**What is required**
Reproduce every one of the rows below word for word, leaving out the pictures.

**Source data**
-=-=-

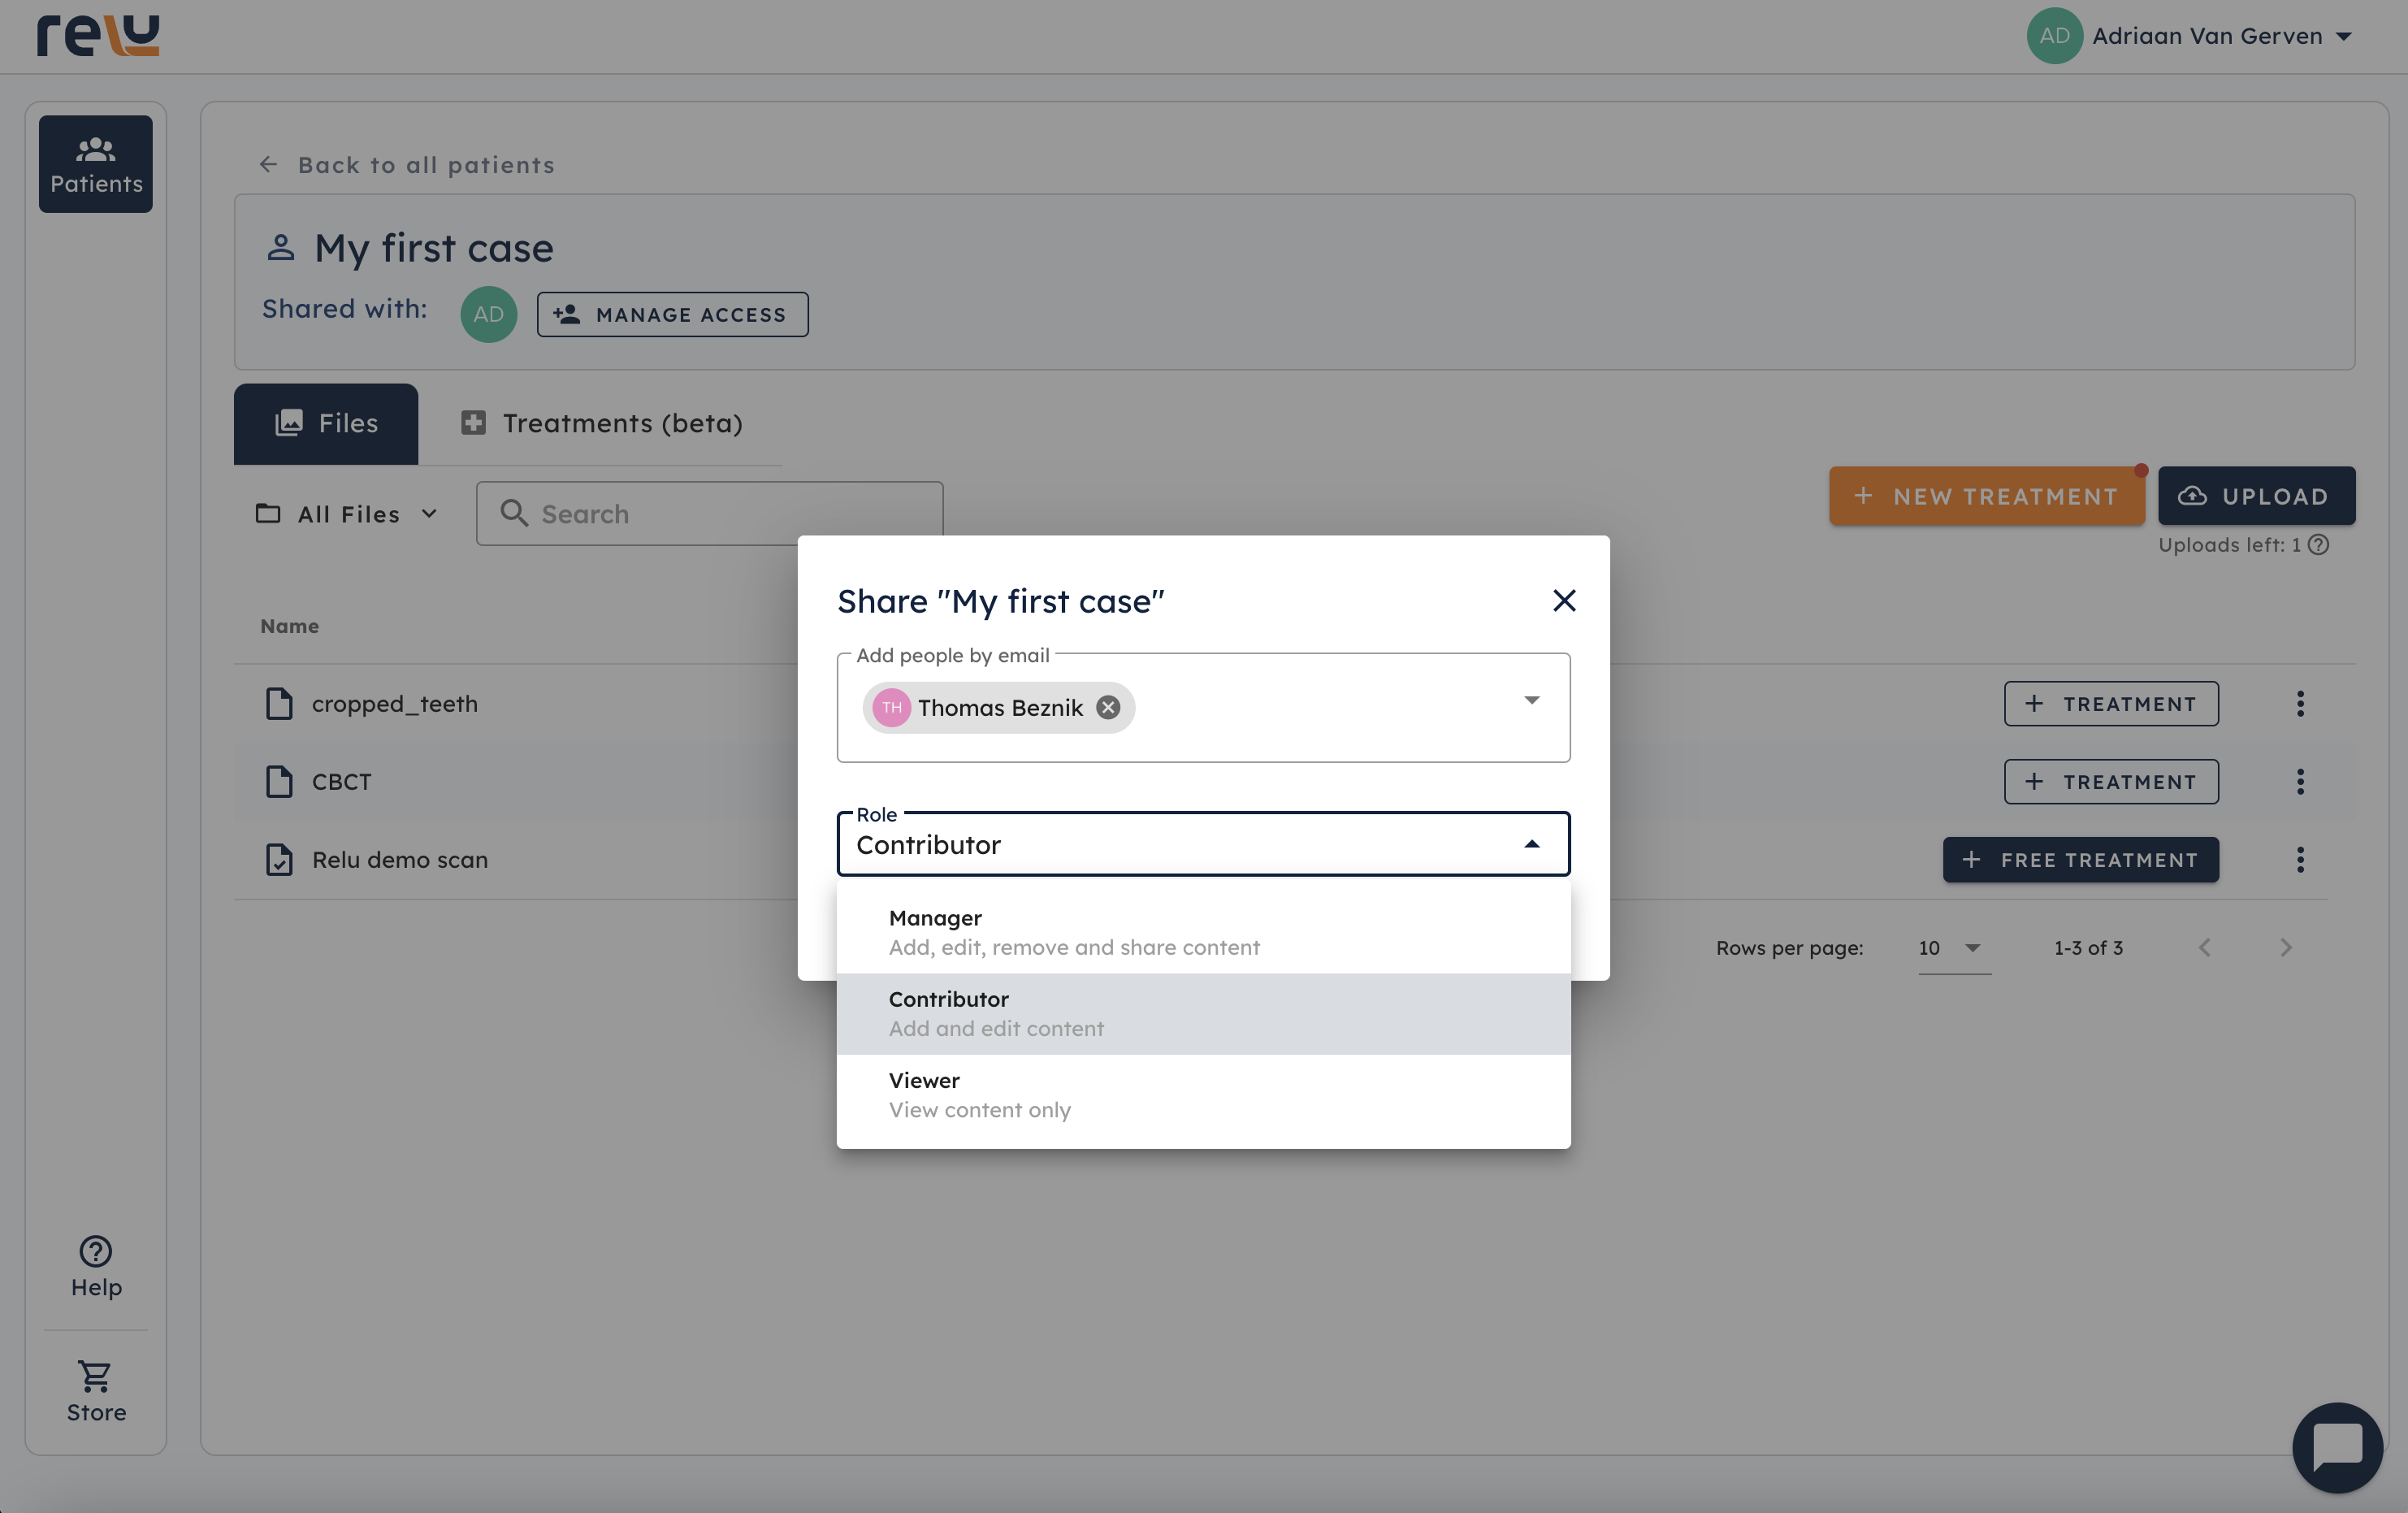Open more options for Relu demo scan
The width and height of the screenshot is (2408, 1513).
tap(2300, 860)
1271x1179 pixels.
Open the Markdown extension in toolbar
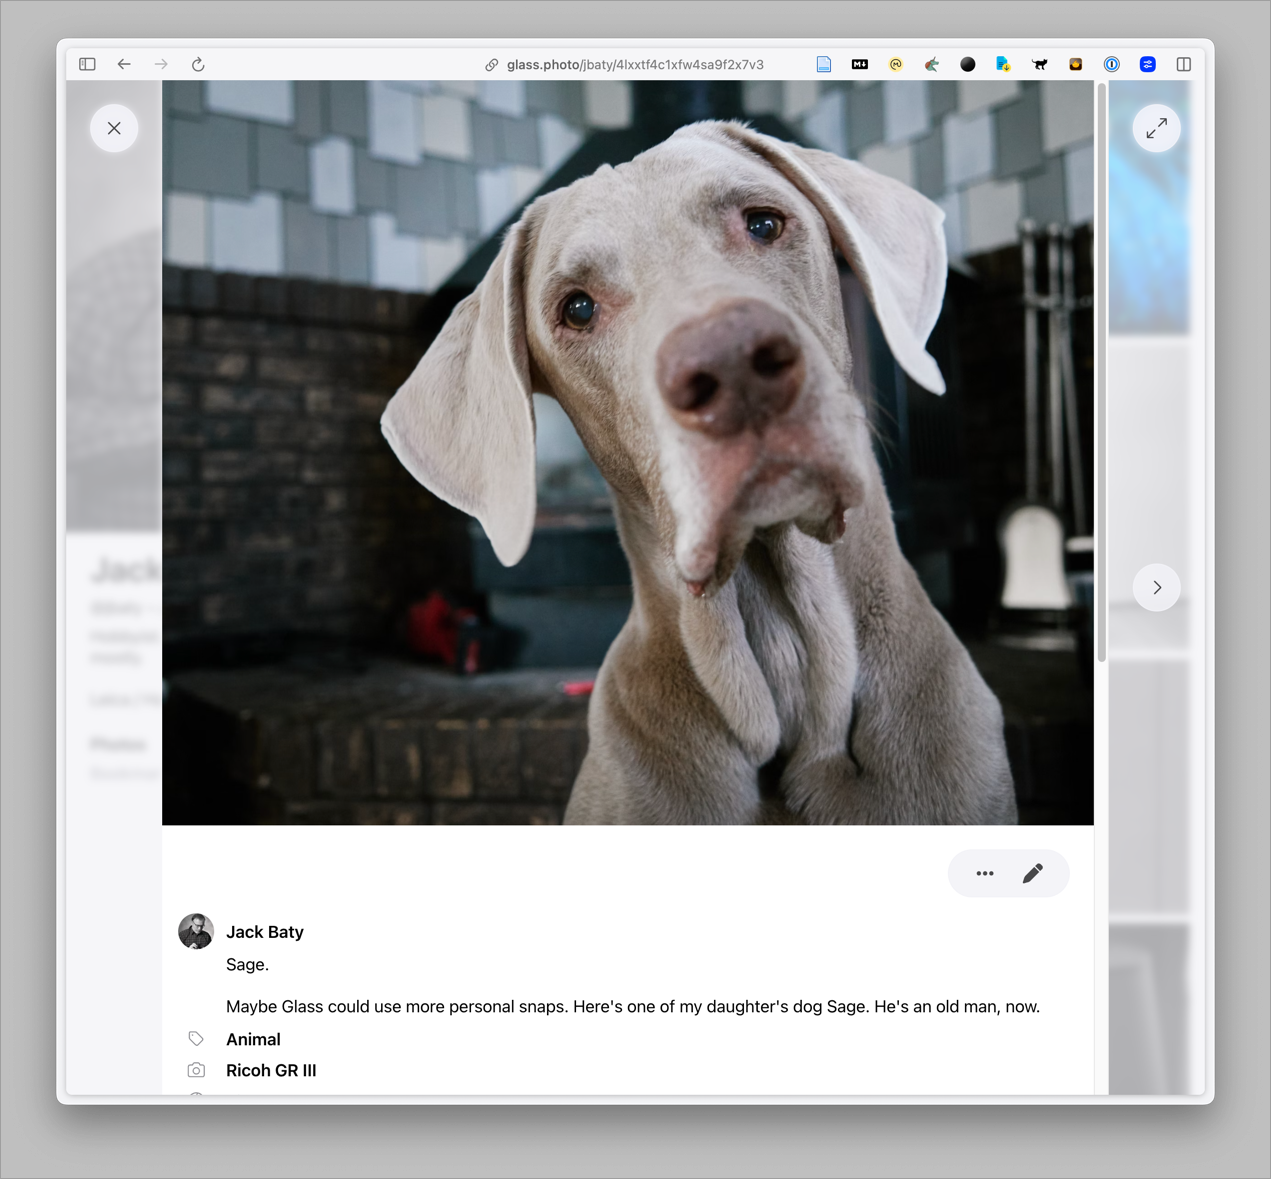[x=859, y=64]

-=-=-

**Full response**
Open more options for Relu demo scan
The width and height of the screenshot is (2408, 1513).
tap(2300, 860)
1271x1179 pixels.
Open the Markdown extension in toolbar
[x=859, y=64]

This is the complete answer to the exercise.